Other countries, Clapper added, “don’t have that capability, but might have a more malevolent intent.”
Cybersecurity analysts frequently cite Iran and North Korea as the other two nation-states that pose a threat; they are less sophisticated but more determined potential cyber attackers than China and Russia..
Asked by Rep. Terri Sewell (D-Ala.) whether the government “is currently organized appropriately to address these threats,” Mueller suggested it is not.
“I think we are reaching that point,” Mueller said, “but we are to a certain extent in the same position we were in the wake of September 11th in terms of understanding that we have to work closely together to address it.”
After 9/11, Mueller said, the intelligence community realized it had to work more closely with local law enforcement to thwart terrorist attacks.
“In the realm of cyber, it is the private sector” with whom federal officials must coordinate better.
The committee had approved legislation aimed at enabling information sharing between the government and the private sector just a day before; it passed the Cyber Information Sharing and Protection Act on an 18-2 vote Wednesday afternoon.
Committee Chairman Mike Rogers (R-Mich.) and ranking member Dutch Ruppersberger (D-Md.), the co-sponsors of that bill, both emphasized the importance of cyber threats.
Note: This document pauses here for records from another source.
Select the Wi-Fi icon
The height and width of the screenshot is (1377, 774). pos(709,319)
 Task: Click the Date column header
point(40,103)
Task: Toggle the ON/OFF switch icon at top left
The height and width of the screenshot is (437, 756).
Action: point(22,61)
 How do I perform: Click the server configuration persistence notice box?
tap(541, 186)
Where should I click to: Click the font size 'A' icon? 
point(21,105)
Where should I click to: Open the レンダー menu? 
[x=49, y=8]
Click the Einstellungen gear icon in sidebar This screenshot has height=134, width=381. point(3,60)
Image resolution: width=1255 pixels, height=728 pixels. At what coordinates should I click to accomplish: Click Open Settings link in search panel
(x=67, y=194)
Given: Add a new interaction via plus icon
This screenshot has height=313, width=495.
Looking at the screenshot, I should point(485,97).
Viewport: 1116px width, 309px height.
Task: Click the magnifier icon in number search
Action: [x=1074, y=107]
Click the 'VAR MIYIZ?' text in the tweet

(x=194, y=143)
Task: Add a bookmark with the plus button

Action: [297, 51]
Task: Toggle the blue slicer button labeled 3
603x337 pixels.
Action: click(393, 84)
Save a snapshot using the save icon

“We experience a daily onslaught of Russian and Chinese cyber attacks,” Rogers said in his opening statement. “Attacks that steal America’s technological innovation and ingenuity — the keys to our future military and economic success as a nation.”
After the committee spent most of its time discussing North Korea, drones and Al Qaeda, Ruppersberger brought the conversation back around to cybersecurity near the end, echoing Rogers.
“As we’re speaking now, we’re being hit by thousands of cyber attacks,” he said.
CISPA is expected to come to the House floor for a vote this month. While the committee passed a handful of privacy-related amendments endorsed by Rogers and Ruppersberger, the White House National Security Council echoed the concerns of civil-liberties advocates with a Wednesday-night statement that the bill needs additional changes to protect individuals’ privacy.